Baby nearly died after discharge from hospital
A 10-week-old baby would have died from whooping cough if the Olympic Games had not been on late-night television, his mother says.
This year, Jenah Ramsay had to resuscitate son Nixson on the same day he was discharged from Christchurch Hospital with the potentially deadly disease.
Canterbury has seen 1075 pertussis, or whooping cough, cases since August last year.
The outbreak started on the West Coast and has spread to most parts of the country.
Canterbury District Health Board medical officer of health Alistair Humphrey said whooping cough rates were "still tracking above average".
Nixson was admitted to hospital for nine days after his mother took him to the doctor with suspected whooping cough.
Ramsay said her son had received the first dose of the whooping cough vaccination at six weeks and was due for his next jab at 12 weeks.
"Jason [Nixson's father] had a bad cough that went on for a while and he went to the doctor and they told him he had a chest infection and didn't test him for whooping cough," she said.
"By that time it was too late, and I noticed Nixson was having problems breathing one day, so I took him straight to the doctor and then we were taken to hospital."
The baby spent nine days in the paediatric ward before he was discharged.
"We came home and that night I was up really late watching the rowing final at the Olympics and I heard him struggling to breathe," Ramsay said.
"I ran in and he just wasn't breathing and he was blue, so I gave him CPR.
"I honestly thought he was going to die.

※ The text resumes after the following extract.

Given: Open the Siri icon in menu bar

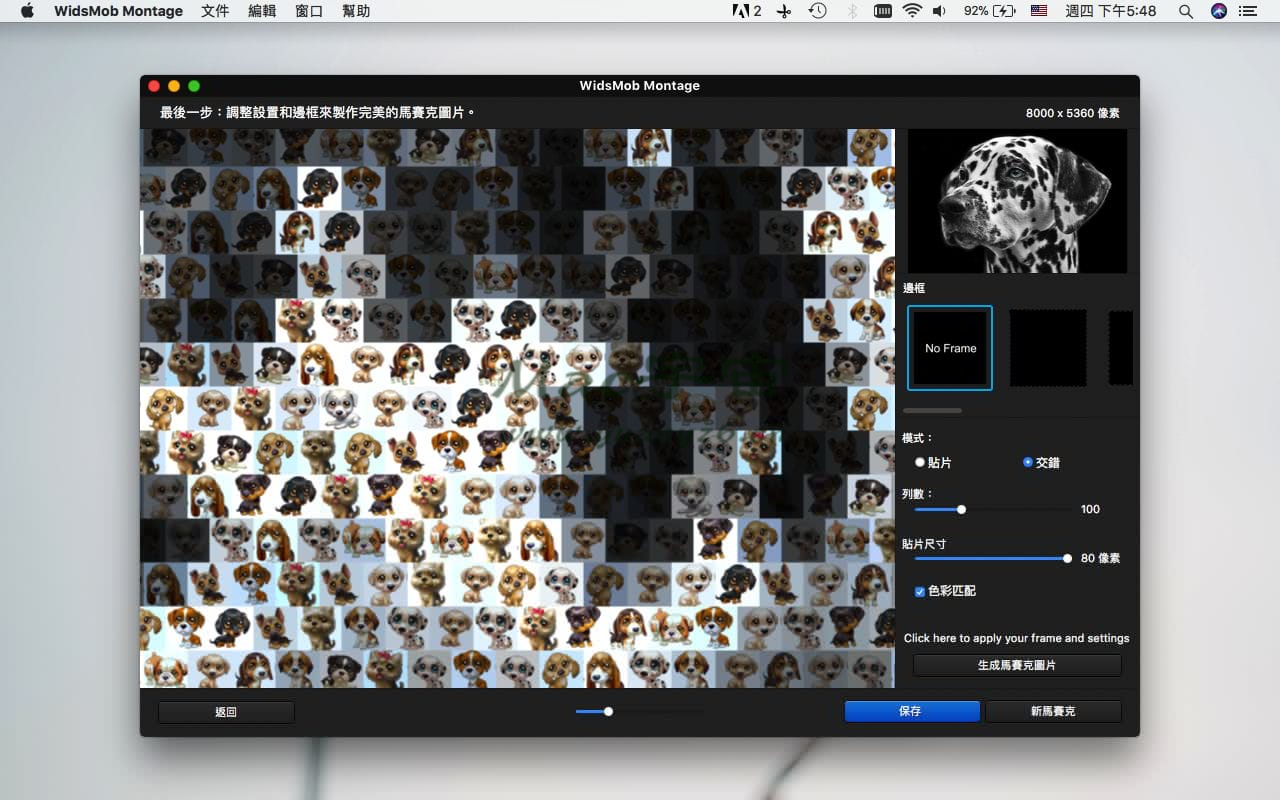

It was the most terrifying thing."
Ramsay phoned an ambulance and Nixson was readmitted to hospital for a further nine days.
"The whole experience was awful," she said.
"He was turning blue 10 or 15 times a day and I just didn't know what was going to happen. He was so small and it was really awful to see.
"If the Olympics hadn't have been on then I would have probably been asleep in bed and wouldn't have heard him and I don't think he would have made it."
Ramsay's 5-year-old daughter also contracted pertussis and the whole family took a course of antibiotics.
Nixson, who is now 5 months old, had "only just got over whooping cough".
"It really is the 100-day cough and he was so unlucky to get it during that time between his vaccinations," Ramsay said.